» **EXERCISE DESCRIPTION**: Word for word, repeat all the entries below, but without the pictures.

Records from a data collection
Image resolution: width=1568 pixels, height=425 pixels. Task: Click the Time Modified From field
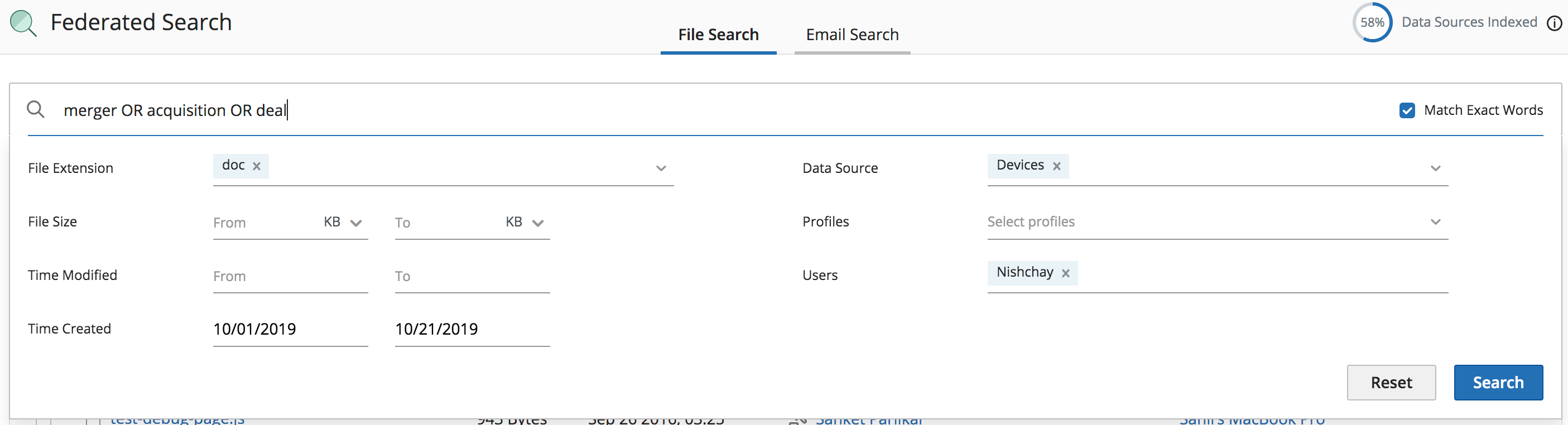tap(290, 276)
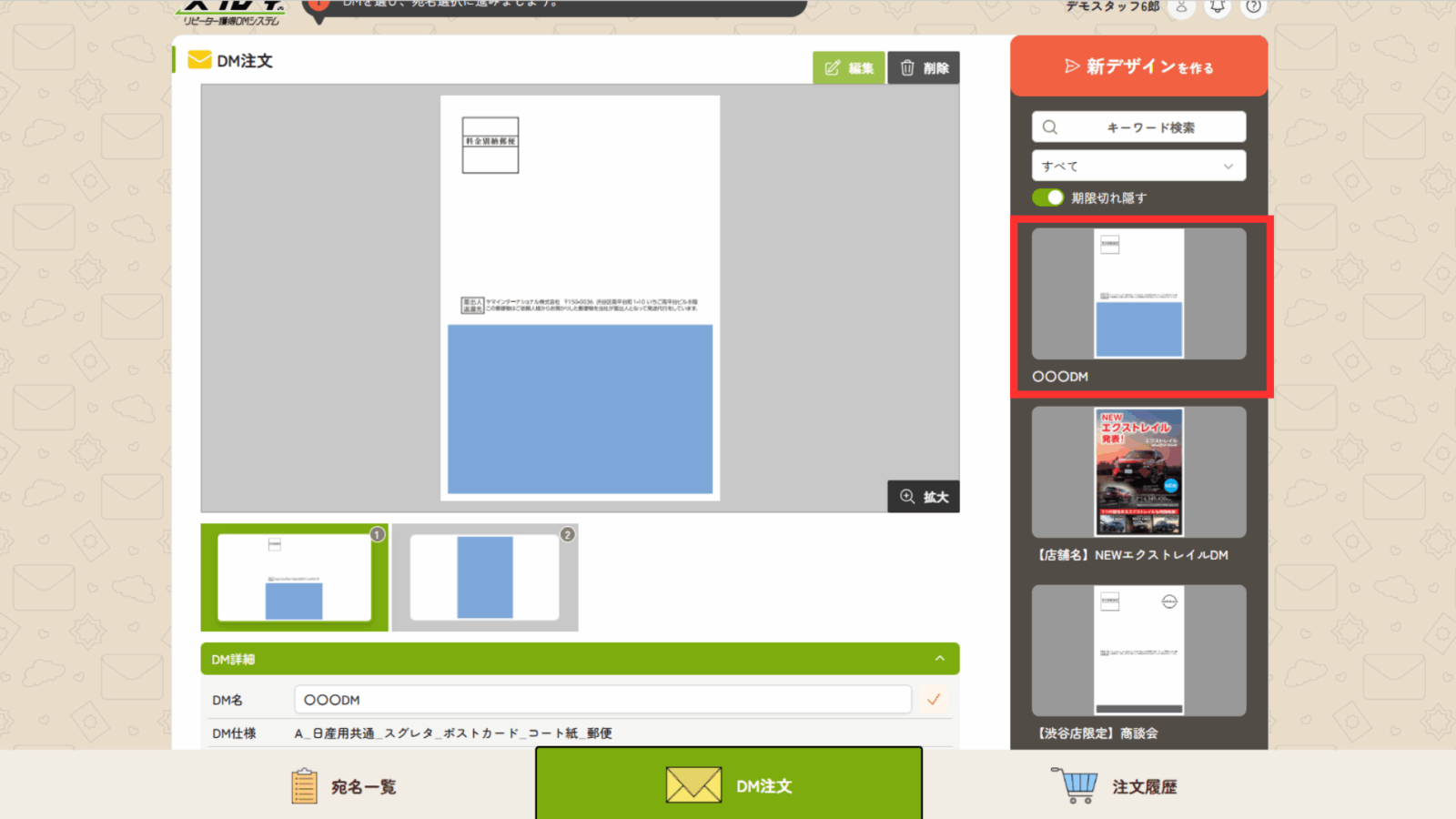The height and width of the screenshot is (819, 1456).
Task: Click the 拡大 magnifier zoom button
Action: 924,497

» **OUTPUT BELOW**:
Image resolution: width=1568 pixels, height=425 pixels. Task: Click the Time Modified From field
tap(290, 276)
The height and width of the screenshot is (819, 1456).
Task: Click the 拡大 magnifier zoom button
Action: 924,497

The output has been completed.